When a melody perfectly aligns with a specific memory, we embark on a theatrical voyage that makes the mundane world around us a little better. For Australian singer-songwriter Yorke (a.k.a Grace Hughes), the pursuit of musical alchemy isn’t a pipe dream – it’s her artistic mission.
Seated together at the Pig ‘N’ Whistle tavern in Brisbane’s Fortitude Valley, Yorke shares her motivations behind weaving a cinematic layer into her tunes.
“When you watch something and the song really hits you, I think that’s so important and it creates this world around you,” she says. “I think cinematic music is able to capture a moment and I love to be able to do that with my music.”
Though the 25-year-old pop artist grew up in Byron Bay, her musical persona draws inspiration from the vibrant streets of New York where its cinematic ambience has become her ultimate muse.

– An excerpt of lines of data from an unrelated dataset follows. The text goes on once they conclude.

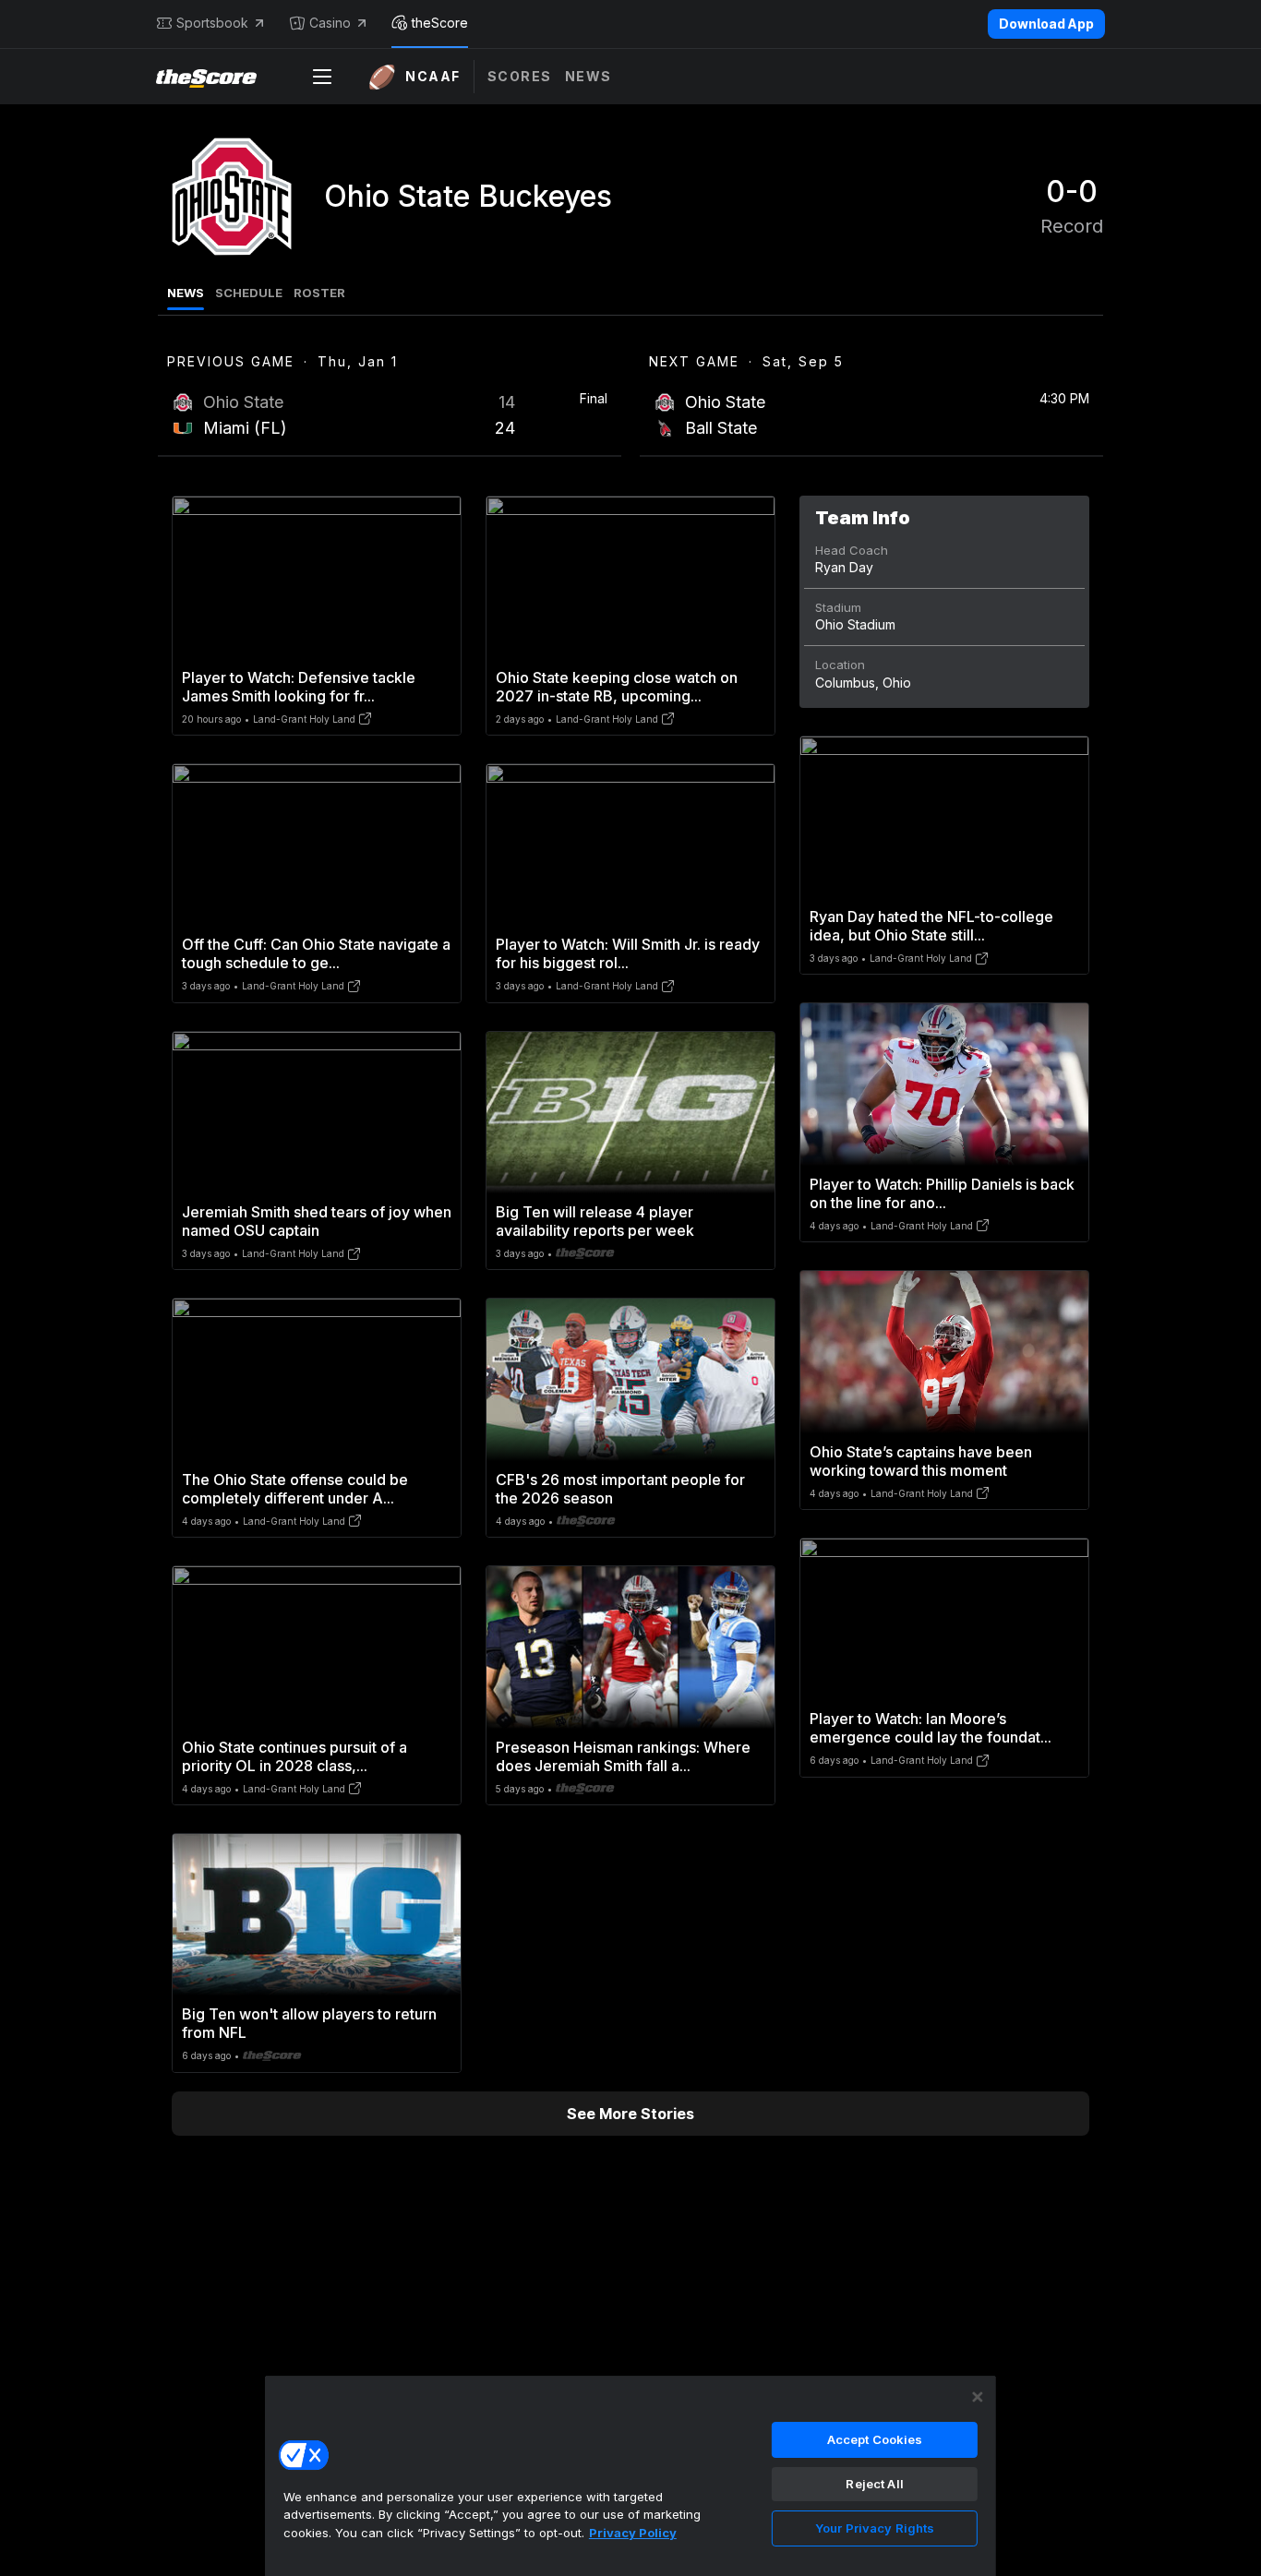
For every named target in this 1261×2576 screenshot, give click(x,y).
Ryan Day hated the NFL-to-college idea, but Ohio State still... (931, 925)
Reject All (874, 2483)
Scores (519, 76)
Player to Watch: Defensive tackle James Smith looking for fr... (298, 686)
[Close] (977, 2396)
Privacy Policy (633, 2532)
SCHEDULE (248, 292)
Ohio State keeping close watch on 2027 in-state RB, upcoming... (617, 686)
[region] (630, 2475)
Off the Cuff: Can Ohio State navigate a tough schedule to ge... (316, 953)
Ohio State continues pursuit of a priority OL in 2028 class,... (294, 1756)
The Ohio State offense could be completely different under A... (295, 1488)
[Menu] (322, 76)
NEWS (185, 292)
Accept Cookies (875, 2439)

While the visual drawcard of the Big Apple has long been a prominent element in the wider musical landscape, Yorke adds a personal flair to her storytelling method. Her recent EP, Ten Feet Tall, serves as tangible proof of the direction she envisions for her music.
“Each song has a moment in time, so it starts in the thick of a breakup,” she says. “Then it flows into coming out of that and acceptance, and your own personal issues. Then coming into feeling yourself and falling back in love. I really wanted to do a rollercoaster journey like that.”
Yorke intertwines emotional lyricism with visual narratives, beckoning listeners into what she dubs the “Yorke Cinematic Universe”, where every note paints a vivid scene. Such a form of storytelling is fueled by Yorke’s admiration for Taylor Swift, and she opens up about how the masterful lyricist has influenced her own songwriting choices.
“I think words [are] so important,” she says. “I’m a huge Swiftie, so I’ve been brought up with the mother of words. Being able to take listeners on a journey, I think, is one of the most powerful things about music.”
Yorke delves into the creative process behind the music video for her track next life, a collaborative project she produced and her boyfriend directed.
The cinematic elements injected into the video transcends conventional music video styles, allowing them to depict an elaborate story while forging a narrative arc between the songs in her EP.
“We really wanted to encapsulate the five stages of grief in the story,” Yorke says. “There’s a lot of easter eggs in there as well that relate to the ‘honeymoon’ video and ‘i’ll keep driving’ and all the other songs.
“We wanted to be able to tell a story within a story, so you’re watching it as if it’s a TV show. You’re able to get lost in what’s happening, but also, the music is telling another story as well. So, it’s sort of like two stories on their own journey, and then they meet up in the end.”
Yorke’s venture into finding a signature approach to music began early on in her career, prompted by a desire to build herself a distinctive identity and standout amongst an industry saturated with people named Grace.
“In that process of figuring out the name and what I wanted it to stand for, I came to the conclusion that this is what I want it to look like,” she says. “It’s been a long journey of being able to put the pieces together and finding the right team to fulfill the vision, but now that it’s there, I can’t imagine it ever being any other way. I think the visuals are such a strong part of the music.”
Although Yorke’s signature mode of self-expression lies in visual storytelling, her melodic compositions are interwoven with a profound and recurring theme – the coming-of-age journey.
“I love coming-of-age films, and obviously I think my music is like coming-of-age,” she says, emphasising her inspiration isn’t rooted in a single movie. “I take it all in, in little parts but nothing specific. I try to keep it all related to me or other stories I’ve heard from friends.”
When prodded about her all-time favourite coming-of-age film, Yorke chuckles as if she’s trapped in a conundrum.
“I think my coming-of-age film is Harry Potter, but that’s not really like a traditional coming-of-age,” she says. “For me it was, because I sort of grew up with that.”
Yorke is caught in another dilemma as she combs through her discography, deciding which song she would handpick for a movie soundtrack if given the opportunity.
“I feel like ‘ten feet tall’ would be a great closing song for the Barbie movie,” she says.